L'INPN rattache 7 périmètres de protection ou d'inventaire à Fry — 1 site Natura 2000, 1 ZNIEFF de type 1 et 4 ZNIEFF de type 2 — un maillage bien structuré. La surface communale intersectant Natura 2000 atteint 5,5 hectares.
Le volume de données GBIF pour Fry atteint 2 027 observations, support utile à la connaissance locale de la faune et flore. L'espèce la plus signalée est Platanthere a fleurs verdatres (49 observations), devant Orchis pourpre.
L'eau potable distribuée à Fry présente, avec une conformité globale excellente (100,0 %) sur 170 analyses du contrôle sanitaire sur le dernier bilan sanitaire. 1 point de mesure physico-chimique des rivières est actif à Fry.
La qualité de l'air à Fry ressort en moyenne sur la classe ATMO « moyen », mesuré par l'AASQA Atmo Normandie — polluant dominant: ozone (O₃). Sur l'année, 12 journées sont référencées, dont 1 jour bon et 1 jour dégradé.
Le ciel nocturne de Fry bénéficie d'une pollution lumineuse faible (classement « hors tache lumineuse (non détectable) » (radiance VIIRS moyenne: 0,4 nW/cm²/sr), évolution -24,5 % sur la décennie (tendance en baisse)) — un atout pour l'observation astronomique amateur comme pour la faune nocturne. Le territoire reste hors des grandes taches lumineuses nationales, condition favorable à un ciel préservé.

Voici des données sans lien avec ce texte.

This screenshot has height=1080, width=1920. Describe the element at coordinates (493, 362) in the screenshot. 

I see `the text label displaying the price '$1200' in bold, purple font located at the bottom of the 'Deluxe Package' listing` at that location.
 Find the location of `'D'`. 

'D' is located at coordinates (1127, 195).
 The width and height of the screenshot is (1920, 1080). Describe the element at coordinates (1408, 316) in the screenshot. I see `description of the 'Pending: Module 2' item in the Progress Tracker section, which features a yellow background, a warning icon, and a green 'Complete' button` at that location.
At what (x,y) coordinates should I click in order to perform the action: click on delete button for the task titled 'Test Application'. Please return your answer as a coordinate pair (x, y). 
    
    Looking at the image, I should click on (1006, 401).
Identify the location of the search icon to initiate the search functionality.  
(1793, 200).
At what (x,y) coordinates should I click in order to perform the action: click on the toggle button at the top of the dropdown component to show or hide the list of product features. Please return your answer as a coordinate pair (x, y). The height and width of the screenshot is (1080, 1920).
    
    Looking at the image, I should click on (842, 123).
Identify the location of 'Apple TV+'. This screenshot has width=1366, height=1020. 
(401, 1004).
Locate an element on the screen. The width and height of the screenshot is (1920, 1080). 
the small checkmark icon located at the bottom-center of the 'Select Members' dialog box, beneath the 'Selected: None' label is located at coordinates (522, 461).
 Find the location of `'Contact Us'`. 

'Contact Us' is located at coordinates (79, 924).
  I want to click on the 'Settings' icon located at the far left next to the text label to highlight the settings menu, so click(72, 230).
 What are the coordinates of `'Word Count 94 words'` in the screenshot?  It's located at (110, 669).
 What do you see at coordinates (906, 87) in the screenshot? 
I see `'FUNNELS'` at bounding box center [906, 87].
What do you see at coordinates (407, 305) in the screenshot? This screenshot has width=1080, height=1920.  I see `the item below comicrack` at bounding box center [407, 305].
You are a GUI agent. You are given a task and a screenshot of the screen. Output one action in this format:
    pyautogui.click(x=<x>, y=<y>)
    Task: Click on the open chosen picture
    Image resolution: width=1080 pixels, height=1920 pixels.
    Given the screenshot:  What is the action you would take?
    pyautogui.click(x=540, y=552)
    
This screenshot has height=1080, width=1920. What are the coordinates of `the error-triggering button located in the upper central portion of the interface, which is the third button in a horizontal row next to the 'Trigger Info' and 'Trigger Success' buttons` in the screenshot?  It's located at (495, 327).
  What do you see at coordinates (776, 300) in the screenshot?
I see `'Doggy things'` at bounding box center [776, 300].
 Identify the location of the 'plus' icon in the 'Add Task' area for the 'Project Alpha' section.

La lecture environnementale se complète à l'échelle régionale: Fry est une commune de Normandie, entre haies, prairies et plateaux. Fry est dans un relief de plaine, à 145 m d'altitude en moyenne: un cadre physique qui explique les équilibres environnementaux observés.
- Arrêtés CatNat 2
- Espaces naturels protégés 7
- Observations naturalistes 2 027
- Qualité de l'air 2,0 /4
Qualité de l'air de Fry
Indice ATMO : Moyen le 16/05/2026
Indice journalier publié par Atmo Normandie selon les modalités de l'arrêté du 10 juillet 2020 (5 polluants surveillés : NO₂, O₃, PM10, PM2.5, SO₂).
Sous-indices par polluant
- NO₂ — Dioxyde d'azote 1/6 Bon
- O₃ — Ozone 2/6 Moyen
- PM10 — Particules fines 1/6 Bon
- PM2.5 — Particules très fines 1/6 Bon
- SO₂ — Dioxyde de soufre 0/6
Source : Atmo France — fédération des AASQA agréées par le ministère de la Transition écologique. atmo-france.org
La qualité de l'air influence les conditions d'accès aux soins de Fry (asthme, allergies, maladies respiratoires).
Biodiversité et zones naturelles
Sur Fry, 7 espaces bénéficient d'un statut de protection ou d'inventaire écologique, mêlant zonages européens Natura 2000 et inventaires ZNIEFF.
Natura 2000 (Habitats) (1)
ZNIEFF type 1 (1)
ZNIEFF type 2 (4)
Source :
2 027 observations scientifiques documentent la biodiversité locale, avec les plantes comme principal groupe observé.
2 027 observations naturalistes répertoriées
Top 50 des espèces les plus observées
Source : GBIF — données d'observations dans un rayon approximatif de la commune.
Air, déchets et éclairage
L'indice ATMO moyen enregistré de Fry s'établit à 2,0/4 sur 12 jours de mesure, avec une qualité dominante « Moyen ».
8% des 12 journées mesurées affichent une qualité d'air « bonne »; 8% tombent en dégradé ou mauvais.
Parmi les polluants mesurés (NO₂, O₃, PM10, PM2.5, SO₂), le O3 est celui dont la concentration moyenne tire l'indice local vers le haut.
Données fournies par Atmo Normandie (association agréée de surveillance de la qualité de l'air). Période : 2025-02 à 2026-01.
Source : Indice ATMO quotidien par commune — Atmo France — ODbL 1.0
Le Cerema classe Fry en catégorie « Hors tache lumineuse (non détectable) » pour la luminosité nocturne — signal lumineux très faible — commune hors des taches urbaines.
Évolution de la radiance nocturne mesurée par satellite VIIRS entre 2014 et 2024: moyenne de 0,4 nW/cm²/sr, évolution -24,5% — nette baisse (commune plus sombre).
Données : Cerema — satellite VIIRS Day/Night Band. La radiance mesure la lumière nocturne vue depuis l'espace. Une baisse indique une réduction de la pollution lumineuse (extinction, rénovation LED).
Source : Cerema — Cartographie nationale des pratiques d'éclairage nocturne — Cerema (Pôle satellite) — Licence Ouverte v2.0
Énergie
Fry consomme 553 MWh d'énergie, soit 4,0 MWh par habitant.